Le jugement dans cette affaire est basé sur l'injustice qui aurait été faite à SNI, parce qu'elle aurait perdu des avantages juridiques qui s'offraient au Brunei, mais non au Texas. Qualifier cette perte d'oppressive n'ajoutait rien à l'analyse. D'autant plus que ni le terme «oppressif», ni le terme «vexatoire», n'ont été définis de façon satisfaisante dans l'arrêt SNI ni, à ce que je sache, ailleurs dans la jurisprudence. Si l'objectif visé est la souplesse, on peut l'atteindre en utilisant le terme «injustice», qui présente l'avantage supplémentaire de mieux s'accorder avec le langage des lois qui prévoient des injonctions. Par exemple, l'art. 36 de la Law and Equity Act, R.S.B.C. 1979, ch. 224, de la Colombie‑Britannique, autorise l'injonction si [traduction] «le tribunal l'estime juste ou commode.»

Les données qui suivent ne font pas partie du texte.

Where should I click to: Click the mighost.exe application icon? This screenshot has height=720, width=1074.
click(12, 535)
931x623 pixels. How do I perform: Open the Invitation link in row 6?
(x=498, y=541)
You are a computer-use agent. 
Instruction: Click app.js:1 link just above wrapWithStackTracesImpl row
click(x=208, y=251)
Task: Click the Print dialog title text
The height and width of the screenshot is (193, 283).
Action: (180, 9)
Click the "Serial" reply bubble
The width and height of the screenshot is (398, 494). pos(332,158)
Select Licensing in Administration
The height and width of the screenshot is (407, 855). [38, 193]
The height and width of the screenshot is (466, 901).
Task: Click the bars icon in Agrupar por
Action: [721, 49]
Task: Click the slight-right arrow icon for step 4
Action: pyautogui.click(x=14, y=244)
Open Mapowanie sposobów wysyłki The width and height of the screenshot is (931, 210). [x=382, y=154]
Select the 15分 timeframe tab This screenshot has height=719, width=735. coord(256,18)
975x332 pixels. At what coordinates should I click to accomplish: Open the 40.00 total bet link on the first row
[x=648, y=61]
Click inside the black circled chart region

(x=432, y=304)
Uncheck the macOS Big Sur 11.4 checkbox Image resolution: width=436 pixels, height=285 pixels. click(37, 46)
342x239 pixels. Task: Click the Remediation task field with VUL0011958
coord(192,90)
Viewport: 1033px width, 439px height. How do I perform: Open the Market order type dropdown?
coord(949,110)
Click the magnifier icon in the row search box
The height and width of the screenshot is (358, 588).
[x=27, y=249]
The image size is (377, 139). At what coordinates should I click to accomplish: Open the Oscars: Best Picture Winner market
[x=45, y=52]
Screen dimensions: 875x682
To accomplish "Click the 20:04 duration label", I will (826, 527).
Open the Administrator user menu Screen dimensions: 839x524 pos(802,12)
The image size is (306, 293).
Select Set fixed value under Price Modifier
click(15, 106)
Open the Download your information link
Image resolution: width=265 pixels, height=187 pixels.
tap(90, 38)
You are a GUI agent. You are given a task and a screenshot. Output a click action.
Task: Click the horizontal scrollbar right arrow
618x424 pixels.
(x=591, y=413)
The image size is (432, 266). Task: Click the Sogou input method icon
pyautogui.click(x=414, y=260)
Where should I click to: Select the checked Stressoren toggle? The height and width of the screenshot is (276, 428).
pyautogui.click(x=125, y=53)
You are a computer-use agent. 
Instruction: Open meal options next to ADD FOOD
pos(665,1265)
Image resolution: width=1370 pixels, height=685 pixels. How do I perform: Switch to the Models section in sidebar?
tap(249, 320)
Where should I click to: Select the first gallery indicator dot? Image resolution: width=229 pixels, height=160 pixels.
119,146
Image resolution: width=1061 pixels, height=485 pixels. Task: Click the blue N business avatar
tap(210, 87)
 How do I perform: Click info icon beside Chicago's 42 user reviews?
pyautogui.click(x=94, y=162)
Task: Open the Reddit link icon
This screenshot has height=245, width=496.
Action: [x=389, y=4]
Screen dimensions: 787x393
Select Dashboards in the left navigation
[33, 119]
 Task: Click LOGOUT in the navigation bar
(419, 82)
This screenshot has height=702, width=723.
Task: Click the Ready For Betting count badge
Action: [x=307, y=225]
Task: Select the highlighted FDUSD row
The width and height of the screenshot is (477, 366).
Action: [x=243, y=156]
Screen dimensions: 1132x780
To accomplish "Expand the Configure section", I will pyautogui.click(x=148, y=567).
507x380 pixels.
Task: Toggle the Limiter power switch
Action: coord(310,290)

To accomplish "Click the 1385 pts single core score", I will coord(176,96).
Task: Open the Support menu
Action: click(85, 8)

Dans quels cas serait‑il injuste de priver la partie qui a introduit une instance devant un tribunal étranger de quelque avantage personnel ou juridique dont elle peut profiter devant ce tribunal? J'ai déjà dit qu'il n'était pas possible d'apprécier l'importance de la perte d'un avantage sans tenir compte du contexte. La perte d'un avantage juridique ou autre doit être évaluée en fonction des autres facteurs. Ce qu'il convient de se demander, c'est s'il est injuste de priver d'un avantage juridique ou autre la partie qui veut poursuivre une instance devant un tribunal étranger, eu égard aux facteurs de rattachement, dont j'ai déjà parlé, entre le litige, les parties et ce tribunal. Une partie ne peut pas raisonnablement s'attendre à profiter d'avantages offerts dans un ressort qui n'a avec elle et l'objet du litige que peu de liens, voire aucun. La perte d'avantages subie par le demandeur à l'étranger doit être mise en balance avec la perte d'avantages, s'il en est, que subirait le défendeur devant le tribunal étranger au cas où l'action serait jugée par celui‑ci et non par le tribunal interne. Au cours de mon examen du critère selon lequel doit être déterminé le forum non conveniens, j'ai souligné que la perte d'un avantage juridique est l'un des facteurs et que ce facteur est pris en considération à la première étape. Il sera aussi pesé à la seconde étape lorsqu'il faudra déterminer si, mise à part son influence sur le choix du tribunal le plus approprié, une injustice résulterait de l'autorisation donnée au demandeur de poursuivre l'action devant le tribunal étranger. La perte d'un avantage personnel ou juridique n'est pas nécessairement la seule cause possible d'injustice dans ce contexte, mais elle est, de loin, la plus fréquente. En effet, la plus grande partie de la jurisprudence traite de la perte d'un avantage juridique plutôt que d'un avantage personnel. Néanmoins, la perte d'un avantage personnel pourrait équivaloir à une injustice si, par exemple, une partie est obligée de faire valoir une demande dans un ressort éloigné avec lequel elle n'a aucun lien. Je préfère que les autres sources possibles d'injustice soient examinées à mesure qu'elles se présenteront.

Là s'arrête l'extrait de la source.